From Middle English startlen, stertlen, stertyllen (“to rush, stumble along”), from Old English steartlian (“to kick with the foot, struggle, stumble”), equivalent to start + -le. Cognate with Old Norse stirtla (“to hobble, stagger”), Icelandic stirtla (“to straighten up, erect”). Compare also Middle English stertil (“hasty”). More at start.
- (UK) IPA(key): /ˈstɑːt(ə)l/
- (US) IPA(key): /ˈstɑɹt(ə)l/
- Rhymes: -ɑː(ɹ)təl
Audio (Southern England) (file)
- (intransitive) To move suddenly, or be excited, on feeling alarm; to start.
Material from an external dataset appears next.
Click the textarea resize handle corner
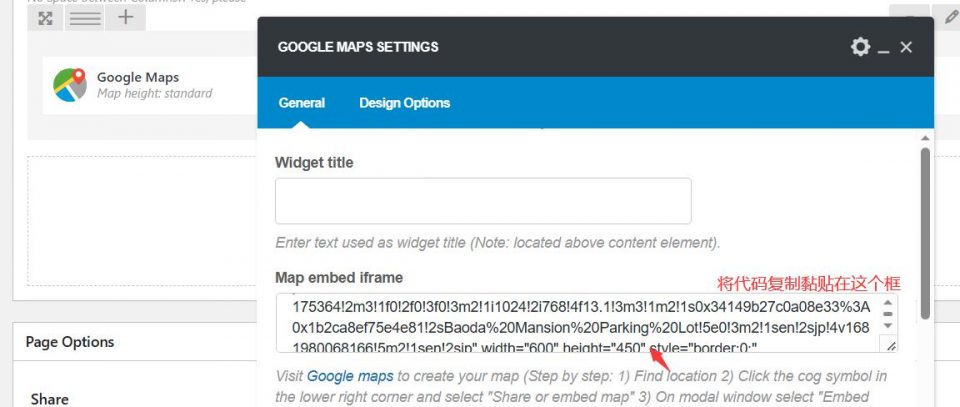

- a horse that startles easily
- 1837, L[etitia] E[lizabeth] L[andon], “A Proposal of Marriage”, in Ethel Churchill: Or, The Two Brides. […], volume I, London: Henry Colburn, […], →OCLC, page 127:
- He felt, too, that he was acting unjustly by Ethel: he had allowed a fortnight to elapse—he startled when he numbered up the days; it is strange how we allow them to glide imperceptibly away.
- (transitive) To excite by sudden alarm, surprise, or apprehension; to frighten suddenly and not seriously; to alarm; to surprise.
- 1997, R. L. Stine, Say Cheese and Die, Again!:
- The high voice in the night air startled me. Without thinking, I started to run. Then stopped. I spun around, my heart heaving against my chest. And saw a boy. About my age.
- (transitive, obsolete) To deter; to cause to deviate.
- 1660, Edward Hyde, 1st Earl of Clarendon, The Life of Edward Earl of Clarendon, Lord High Chancellor of England:
- it would blast all their hopes, and startle all other princes from joining
startle (plural startles)
- A sudden motion or shock caused by an unexpected alarm, surprise, or apprehension of danger.
- 1845, George Hooker Colton, James Davenport Whelpley, chapter 1, in The American review:
- The figure of a man heaving in sight amidst these wide solitudes, always causes a startle and thrill of expectation and doubt, similar to the feeling produced by the announcement of " a strange sail ahead" on shipboard, during a long voyage.